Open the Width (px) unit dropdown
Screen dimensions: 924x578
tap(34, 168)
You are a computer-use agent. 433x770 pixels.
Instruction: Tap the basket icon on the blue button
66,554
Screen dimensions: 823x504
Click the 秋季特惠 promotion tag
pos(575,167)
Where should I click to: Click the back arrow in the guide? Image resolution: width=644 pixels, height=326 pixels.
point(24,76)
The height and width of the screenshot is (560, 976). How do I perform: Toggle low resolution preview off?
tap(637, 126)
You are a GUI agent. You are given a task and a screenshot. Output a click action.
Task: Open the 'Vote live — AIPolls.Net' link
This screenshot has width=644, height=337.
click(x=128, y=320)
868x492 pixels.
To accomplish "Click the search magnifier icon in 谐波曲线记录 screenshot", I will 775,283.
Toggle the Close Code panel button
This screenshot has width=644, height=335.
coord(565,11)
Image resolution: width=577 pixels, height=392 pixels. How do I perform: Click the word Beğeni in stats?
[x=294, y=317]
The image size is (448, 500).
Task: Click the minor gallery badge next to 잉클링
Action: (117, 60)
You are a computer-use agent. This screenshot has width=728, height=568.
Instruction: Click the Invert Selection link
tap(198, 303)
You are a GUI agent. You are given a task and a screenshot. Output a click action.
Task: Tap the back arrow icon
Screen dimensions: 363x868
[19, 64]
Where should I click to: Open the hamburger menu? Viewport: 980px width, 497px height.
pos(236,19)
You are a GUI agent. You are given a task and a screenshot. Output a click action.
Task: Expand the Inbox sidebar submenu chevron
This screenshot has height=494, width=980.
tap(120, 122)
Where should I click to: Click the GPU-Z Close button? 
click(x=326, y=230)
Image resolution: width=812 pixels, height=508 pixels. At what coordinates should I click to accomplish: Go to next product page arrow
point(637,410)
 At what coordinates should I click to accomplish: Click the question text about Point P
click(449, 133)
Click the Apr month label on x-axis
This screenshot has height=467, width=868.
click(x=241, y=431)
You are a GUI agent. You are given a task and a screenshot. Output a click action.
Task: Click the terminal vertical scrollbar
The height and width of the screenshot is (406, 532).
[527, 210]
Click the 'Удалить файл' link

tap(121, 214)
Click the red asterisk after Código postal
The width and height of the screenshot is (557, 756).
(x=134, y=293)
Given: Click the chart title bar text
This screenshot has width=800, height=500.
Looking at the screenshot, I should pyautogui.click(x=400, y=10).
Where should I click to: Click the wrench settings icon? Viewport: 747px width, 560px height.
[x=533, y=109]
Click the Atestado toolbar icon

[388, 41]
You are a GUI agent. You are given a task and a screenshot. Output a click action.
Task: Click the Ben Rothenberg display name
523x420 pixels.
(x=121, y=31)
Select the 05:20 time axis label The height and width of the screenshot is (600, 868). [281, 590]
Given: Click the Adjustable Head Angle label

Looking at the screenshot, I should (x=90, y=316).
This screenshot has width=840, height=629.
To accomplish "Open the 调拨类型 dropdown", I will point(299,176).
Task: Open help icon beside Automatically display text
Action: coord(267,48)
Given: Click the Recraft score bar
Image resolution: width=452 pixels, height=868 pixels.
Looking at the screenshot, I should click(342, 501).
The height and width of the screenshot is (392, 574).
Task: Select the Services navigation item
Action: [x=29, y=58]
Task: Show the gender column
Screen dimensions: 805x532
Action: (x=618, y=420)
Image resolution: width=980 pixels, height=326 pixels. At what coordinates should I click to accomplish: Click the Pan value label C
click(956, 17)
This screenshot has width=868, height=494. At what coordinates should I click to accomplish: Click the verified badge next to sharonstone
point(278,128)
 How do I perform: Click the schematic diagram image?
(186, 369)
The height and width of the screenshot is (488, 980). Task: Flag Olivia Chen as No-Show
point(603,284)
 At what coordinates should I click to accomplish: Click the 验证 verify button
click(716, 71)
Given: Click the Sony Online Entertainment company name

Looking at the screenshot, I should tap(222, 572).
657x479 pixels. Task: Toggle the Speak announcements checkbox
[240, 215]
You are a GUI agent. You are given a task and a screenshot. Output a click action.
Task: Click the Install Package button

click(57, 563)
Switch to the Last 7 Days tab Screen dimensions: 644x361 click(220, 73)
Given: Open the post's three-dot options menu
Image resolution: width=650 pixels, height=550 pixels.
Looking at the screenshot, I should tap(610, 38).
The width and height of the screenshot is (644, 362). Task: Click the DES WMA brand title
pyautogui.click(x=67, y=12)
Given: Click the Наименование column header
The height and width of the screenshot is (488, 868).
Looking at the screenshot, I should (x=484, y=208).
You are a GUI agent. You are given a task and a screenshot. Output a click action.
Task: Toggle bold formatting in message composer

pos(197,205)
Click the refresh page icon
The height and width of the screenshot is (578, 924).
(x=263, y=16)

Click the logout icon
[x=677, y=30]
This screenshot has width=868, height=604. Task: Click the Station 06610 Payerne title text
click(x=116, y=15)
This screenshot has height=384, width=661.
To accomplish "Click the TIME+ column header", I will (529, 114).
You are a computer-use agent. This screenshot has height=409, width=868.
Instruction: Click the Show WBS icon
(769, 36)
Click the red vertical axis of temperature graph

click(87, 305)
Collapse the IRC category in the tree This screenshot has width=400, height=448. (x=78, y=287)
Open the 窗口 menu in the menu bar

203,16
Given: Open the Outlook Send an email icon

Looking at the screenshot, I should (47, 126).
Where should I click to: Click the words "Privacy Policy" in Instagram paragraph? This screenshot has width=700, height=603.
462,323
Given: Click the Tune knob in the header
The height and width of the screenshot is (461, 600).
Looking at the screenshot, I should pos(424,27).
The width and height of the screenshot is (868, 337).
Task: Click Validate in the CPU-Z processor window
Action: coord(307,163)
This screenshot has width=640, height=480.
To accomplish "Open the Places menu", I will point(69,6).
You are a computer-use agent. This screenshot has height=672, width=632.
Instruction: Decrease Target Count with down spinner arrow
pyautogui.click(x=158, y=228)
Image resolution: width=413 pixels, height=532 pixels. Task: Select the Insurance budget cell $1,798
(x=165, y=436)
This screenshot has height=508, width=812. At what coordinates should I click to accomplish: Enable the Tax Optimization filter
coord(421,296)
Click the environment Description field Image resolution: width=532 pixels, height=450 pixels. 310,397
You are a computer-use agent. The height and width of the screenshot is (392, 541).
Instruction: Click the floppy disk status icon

==============================

__Exercise goal__
The data must be given again in full. Keep every line identical.

__Task answer__
Open the Width (px) unit dropdown
Screen dimensions: 924x578
tap(34, 168)
You are a computer-use agent. 433x770 pixels.
Instruction: Tap the basket icon on the blue button
66,554
Screen dimensions: 823x504
Click the 秋季特惠 promotion tag
pos(575,167)
Where should I click to: Click the back arrow in the guide? Image resolution: width=644 pixels, height=326 pixels.
point(24,76)
The height and width of the screenshot is (560, 976). How do I perform: Toggle low resolution preview off?
tap(637, 126)
You are a GUI agent. You are given a task and a screenshot. Output a click action.
Task: Open the 'Vote live — AIPolls.Net' link
This screenshot has width=644, height=337.
click(x=128, y=320)
868x492 pixels.
To accomplish "Click the search magnifier icon in 谐波曲线记录 screenshot", I will 775,283.
Toggle the Close Code panel button
This screenshot has width=644, height=335.
coord(565,11)
Image resolution: width=577 pixels, height=392 pixels. How do I perform: Click the word Beğeni in stats?
[x=294, y=317]
The image size is (448, 500).
Task: Click the minor gallery badge next to 잉클링
Action: (117, 60)
You are a computer-use agent. This screenshot has width=728, height=568.
Instruction: Click the Invert Selection link
tap(198, 303)
You are a GUI agent. You are given a task and a screenshot. Output a click action.
Task: Tap the back arrow icon
Screen dimensions: 363x868
[19, 64]
Where should I click to: Open the hamburger menu? Viewport: 980px width, 497px height.
pos(236,19)
You are a GUI agent. You are given a task and a screenshot. Output a click action.
Task: Expand the Inbox sidebar submenu chevron
This screenshot has height=494, width=980.
tap(120, 122)
Where should I click to: Click the GPU-Z Close button? 
click(x=326, y=230)
Image resolution: width=812 pixels, height=508 pixels. At what coordinates should I click to accomplish: Go to next product page arrow
point(637,410)
 At what coordinates should I click to accomplish: Click the question text about Point P
click(449, 133)
Click the Apr month label on x-axis
This screenshot has height=467, width=868.
click(x=241, y=431)
You are a GUI agent. You are given a task and a screenshot. Output a click action.
Task: Click the terminal vertical scrollbar
The height and width of the screenshot is (406, 532).
[527, 210]
Click the 'Удалить файл' link

tap(121, 214)
Click the red asterisk after Código postal
The width and height of the screenshot is (557, 756).
(x=134, y=293)
Given: Click the chart title bar text
This screenshot has width=800, height=500.
Looking at the screenshot, I should pyautogui.click(x=400, y=10).
Where should I click to: Click the wrench settings icon? Viewport: 747px width, 560px height.
[x=533, y=109]
Click the Atestado toolbar icon

[388, 41]
You are a GUI agent. You are given a task and a screenshot. Output a click action.
Task: Click the Ben Rothenberg display name
523x420 pixels.
(x=121, y=31)
Select the 05:20 time axis label The height and width of the screenshot is (600, 868). [281, 590]
Given: Click the Adjustable Head Angle label

Looking at the screenshot, I should (x=90, y=316).
This screenshot has width=840, height=629.
To accomplish "Open the 调拨类型 dropdown", I will point(299,176).
Task: Open help icon beside Automatically display text
Action: coord(267,48)
Given: Click the Recraft score bar
Image resolution: width=452 pixels, height=868 pixels.
Looking at the screenshot, I should click(342, 501).
The height and width of the screenshot is (392, 574).
Task: Select the Services navigation item
Action: [x=29, y=58]
Task: Show the gender column
Screen dimensions: 805x532
Action: (x=618, y=420)
Image resolution: width=980 pixels, height=326 pixels. At what coordinates should I click to accomplish: Click the Pan value label C
click(956, 17)
This screenshot has width=868, height=494. At what coordinates should I click to accomplish: Click the verified badge next to sharonstone
point(278,128)
 How do I perform: Click the schematic diagram image?
(186, 369)
The height and width of the screenshot is (488, 980). Task: Flag Olivia Chen as No-Show
point(603,284)
 At what coordinates should I click to accomplish: Click the 验证 verify button
click(716, 71)
Given: Click the Sony Online Entertainment company name

Looking at the screenshot, I should tap(222, 572).
657x479 pixels. Task: Toggle the Speak announcements checkbox
[240, 215]
You are a GUI agent. You are given a task and a screenshot. Output a click action.
Task: Click the Install Package button

click(57, 563)
Switch to the Last 7 Days tab Screen dimensions: 644x361 click(220, 73)
Given: Open the post's three-dot options menu
Image resolution: width=650 pixels, height=550 pixels.
Looking at the screenshot, I should tap(610, 38).
The width and height of the screenshot is (644, 362). Task: Click the DES WMA brand title
pyautogui.click(x=67, y=12)
Given: Click the Наименование column header
The height and width of the screenshot is (488, 868).
Looking at the screenshot, I should (x=484, y=208).
You are a GUI agent. You are given a task and a screenshot. Output a click action.
Task: Toggle bold formatting in message composer

pos(197,205)
Click the refresh page icon
The height and width of the screenshot is (578, 924).
(x=263, y=16)

Click the logout icon
[x=677, y=30]
This screenshot has width=868, height=604. Task: Click the Station 06610 Payerne title text
click(x=116, y=15)
This screenshot has height=384, width=661.
To accomplish "Click the TIME+ column header", I will (529, 114).
You are a computer-use agent. This screenshot has height=409, width=868.
Instruction: Click the Show WBS icon
(769, 36)
Click the red vertical axis of temperature graph

click(87, 305)
Collapse the IRC category in the tree This screenshot has width=400, height=448. (x=78, y=287)
Open the 窗口 menu in the menu bar

203,16
Given: Open the Outlook Send an email icon

Looking at the screenshot, I should (47, 126).
Where should I click to: Click the words "Privacy Policy" in Instagram paragraph? This screenshot has width=700, height=603.
462,323
Given: Click the Tune knob in the header
The height and width of the screenshot is (461, 600).
Looking at the screenshot, I should pos(424,27).
The width and height of the screenshot is (868, 337).
Task: Click Validate in the CPU-Z processor window
Action: coord(307,163)
This screenshot has width=640, height=480.
To accomplish "Open the Places menu", I will point(69,6).
You are a computer-use agent. This screenshot has height=672, width=632.
Instruction: Decrease Target Count with down spinner arrow
pyautogui.click(x=158, y=228)
Image resolution: width=413 pixels, height=532 pixels. Task: Select the Insurance budget cell $1,798
(x=165, y=436)
This screenshot has height=508, width=812. At what coordinates should I click to accomplish: Enable the Tax Optimization filter
coord(421,296)
Click the environment Description field Image resolution: width=532 pixels, height=450 pixels. 310,397
You are a computer-use agent. The height and width of the screenshot is (392, 541).
Instruction: Click the floppy disk status icon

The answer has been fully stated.